# RAW RECORDS
====
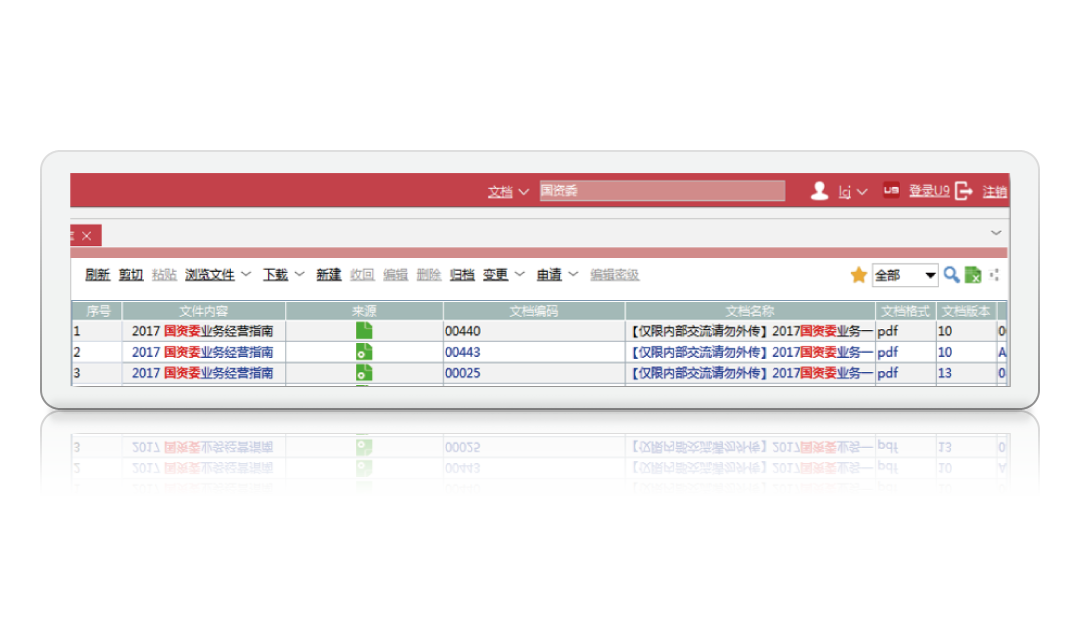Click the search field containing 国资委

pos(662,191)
====
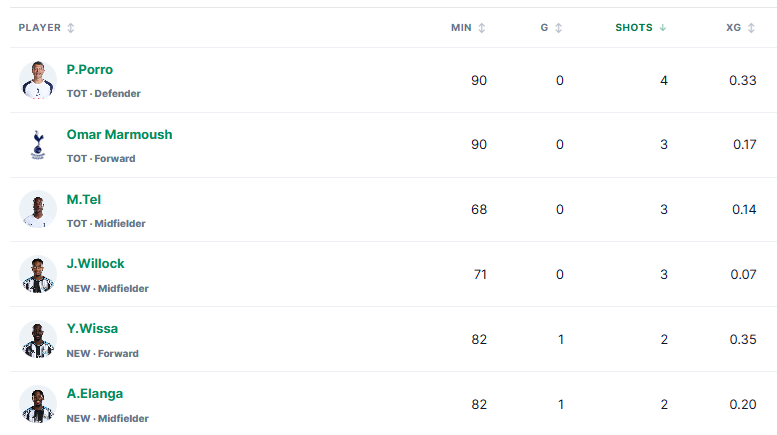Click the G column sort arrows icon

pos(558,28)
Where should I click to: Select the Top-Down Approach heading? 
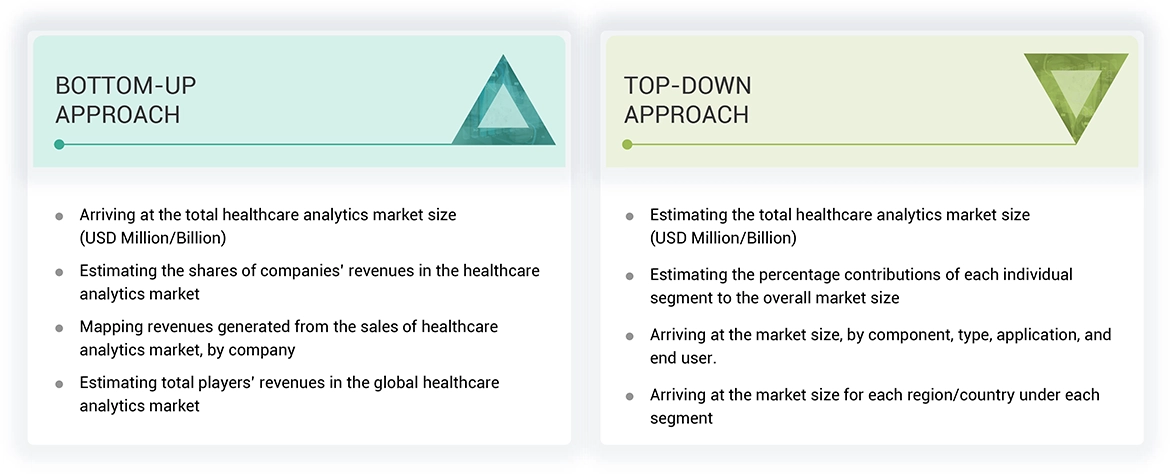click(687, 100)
====
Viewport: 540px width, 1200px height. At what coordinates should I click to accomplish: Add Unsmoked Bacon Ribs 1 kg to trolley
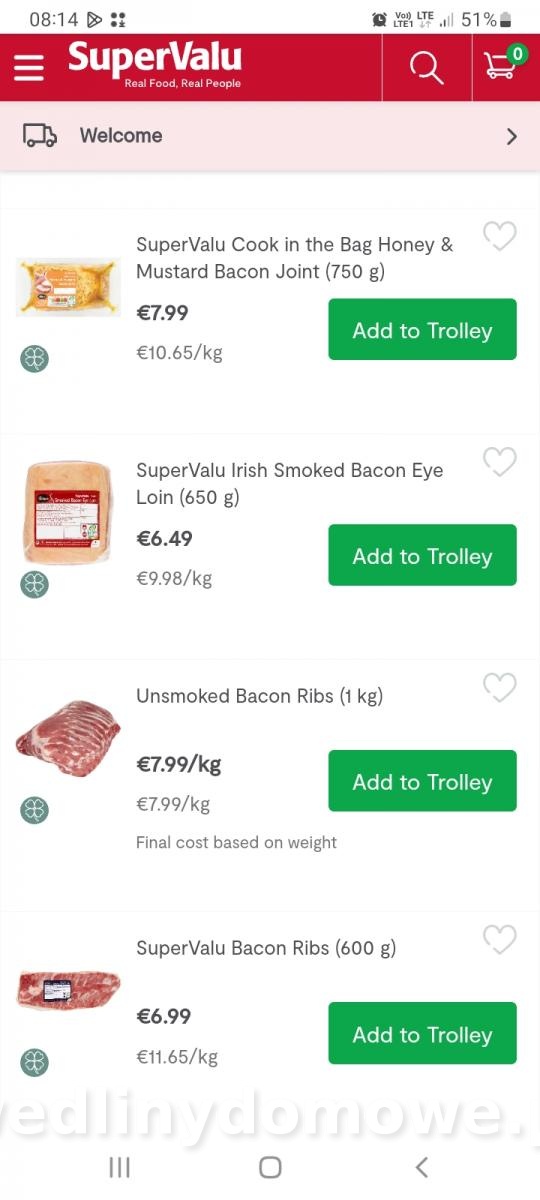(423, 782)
====
# WORK INSTRUCTIONS
Rewrite the lines between the one holding "Click the G column sort arrows icon" and the one holding "click(687, 100)", inclusive, renaming "heading" to "title" and keeping everything else unchanged. Omit the pictures.

# FINAL RESULT
Click the G column sort arrows icon

pos(558,28)
Where should I click to: Select the Top-Down Approach title? 
click(687, 100)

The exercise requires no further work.